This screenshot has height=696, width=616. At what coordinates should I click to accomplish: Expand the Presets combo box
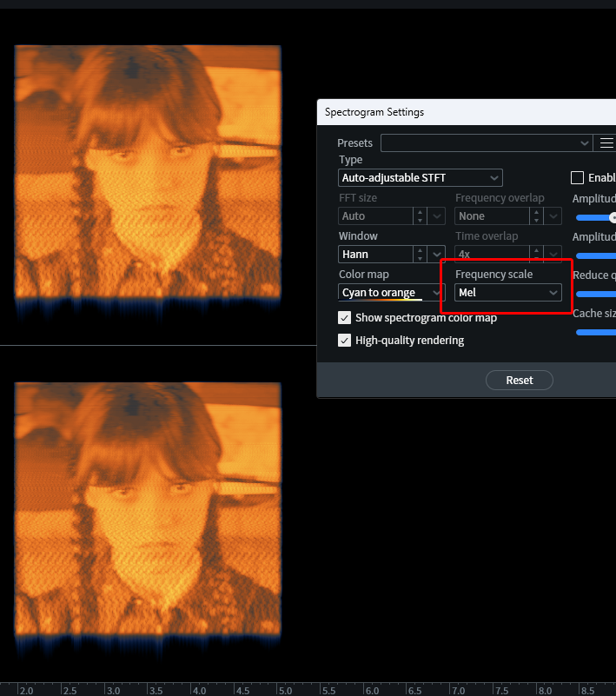pyautogui.click(x=486, y=143)
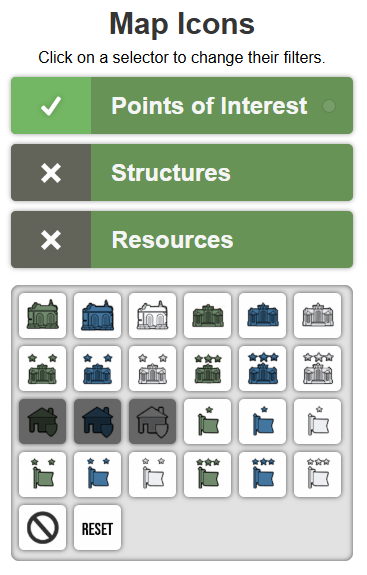367x575 pixels.
Task: Click the prohibited circle clear-all icon
Action: 43,528
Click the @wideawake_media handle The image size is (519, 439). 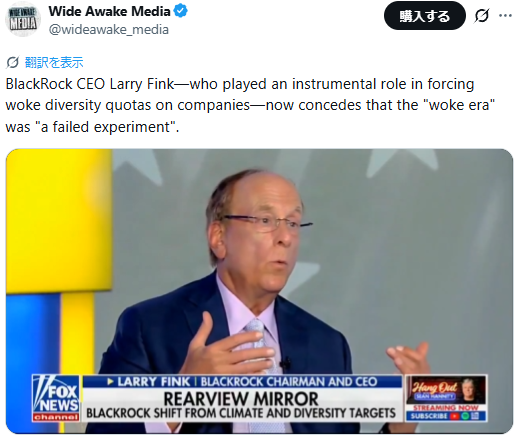pyautogui.click(x=109, y=30)
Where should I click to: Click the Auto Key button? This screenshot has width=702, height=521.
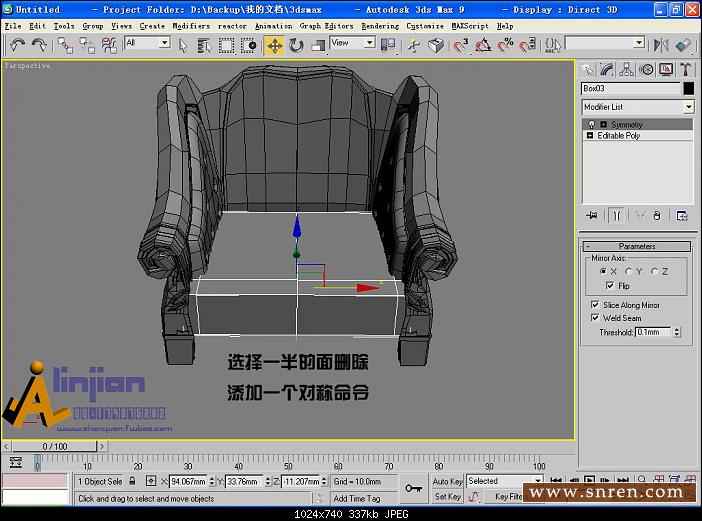point(447,481)
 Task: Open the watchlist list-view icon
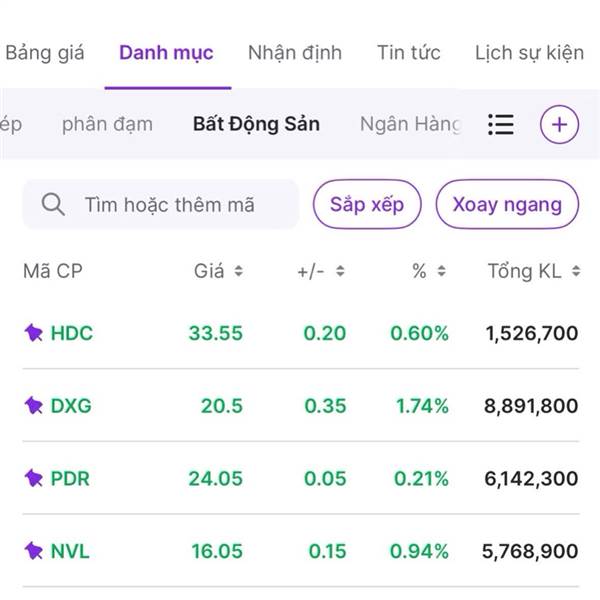pos(501,124)
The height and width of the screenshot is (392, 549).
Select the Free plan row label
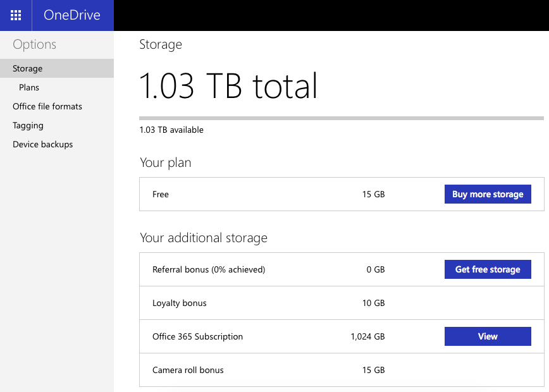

Goal of the exercise: Leaving out all pictures, retype exactly the lines that run from the one containing "Task: Open the watchlist list-view icon" through the last line of the material.

Solved problem:
 Task: Open the watchlist list-view icon
pos(501,124)
The height and width of the screenshot is (392, 549).
Select the Free plan row label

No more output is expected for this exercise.